NY Times Questions How Elon Musk Was Shaped By Childhood In Apartheid South Africa: What You Need To Know

Zinger Key Points
  • Musk declined to be interviewed for the article.
  • Musk's father was a politician with an anti-apartheid party.

The New York Times NYT took aim at Elon Musk Thursday morning with an article speculating on how his formative years in apartheid-era South Africa might frame his ability to run Twitter TWTR.

What Happened: The article, titled “Elon Musk Left a South Africa That Was Rife With Misinformation and White Privilege,” was authored by John Eligon, the Times’ Johannesburg bureau chief, with input from Times researcher Kitty Bennett. The authors said Musk did not respond to requests for input.

In the article, the Times speculated on how Musk’s “growing up as a white person under the racist apartheid system in South Africa may have shaped him.” The article detailed the oppressively racist nature of the apartheid policies in South Africa, which brutally disenfranchised and impoverished the Black majority.

“Mr. Musk, 50, grew up in the economic hub of Johannesburg, the executive capital of Pretoria and the coastal city of Durban,” the article states. “His suburban communities were largely shrouded in misinformation. Newspapers sometimes arrived on doorsteps with whole sections blacked out, and nightly news bulletins ended with the national anthem and an image of the national flag flapping as the names of white young men who were killed fighting for the government scrolled on the screen.”

Musk left South Africa when he was 17 to avoid compulsory service in the nation’s military. He immigrated to Canada and later moved to the U.S., taking out citizenship in both countries. Nonetheless, the Times’ thesis questioned if the apartheid experience left any residue on Musk’s sociopolitical spectrum.

“Mr. Musk has heralded his purchase of Twitter as a victory for free speech, having criticized the platform for removing posts and banning users,” the article continues. “It is unclear what role his childhood — coming up in a time and place in which there was hardly a free exchange of ideas and where government misinformation was used to demonize Black South Africans — may have played in that decision.”

See Also: Elon Musk Invited Before UK Parliament To Discuss Twitter Takeover

What Didn’t Happen: But despite the salacious race-baiting framing of the article, the Times wound up admitting that Musk was never influenced by the emotionally disfiguring aspects of apartheid.
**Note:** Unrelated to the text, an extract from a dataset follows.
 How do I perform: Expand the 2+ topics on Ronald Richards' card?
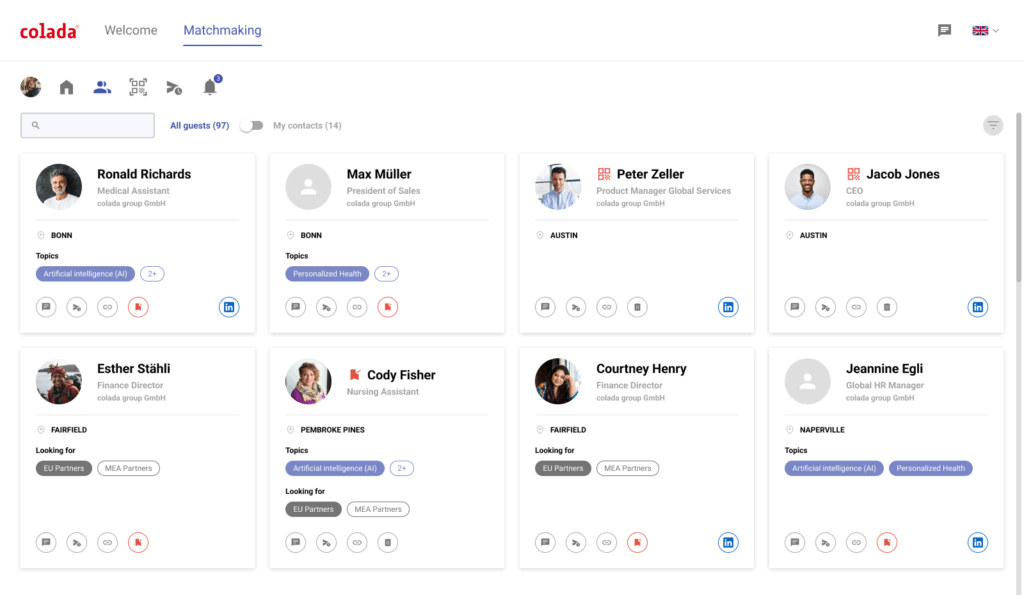(152, 273)
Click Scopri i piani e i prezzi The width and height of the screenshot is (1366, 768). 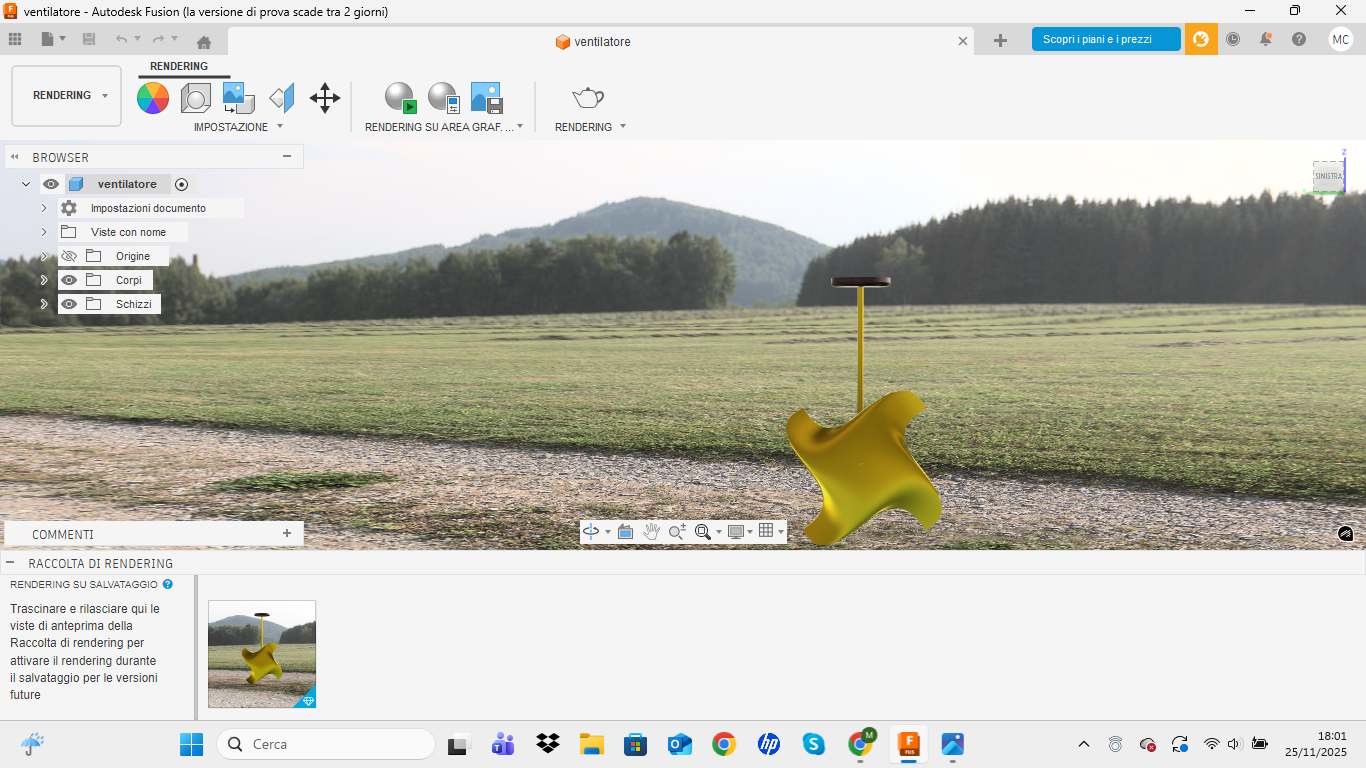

His father Errol Musk, who served on the Pretoria City Council as a member of the anti-apartheid Progressive Party, told the Times his son questioned the legality and morality of apartheid from a young age, while former classmates of Musk’s recalled his defending a Black student from a slur in his multicultural school and later being among the few white attendees at the funeral for that Black student after his death in a car accident.

If anything, the Times conceded, Musk’s formative years were shaped by personal rather than political crises — the bitter divorce of his parents before he was 10, his tumultuous relationship with his father and the incessant bullying he received during high school.

The article cited a current investigation by the California state government into accusations of racial discrimination at the Tesla TSLA facility in Fremont and the $15 million awards given by a jury last year to a Black employee who accused the company of not addressing racist activities at the facility.

However, the Times failed to cite a widely-seen TikTok video with Musk stating he would not serve in South Africa’s army because “spending two years suppressing black people didn’t seem to be a great use of time.”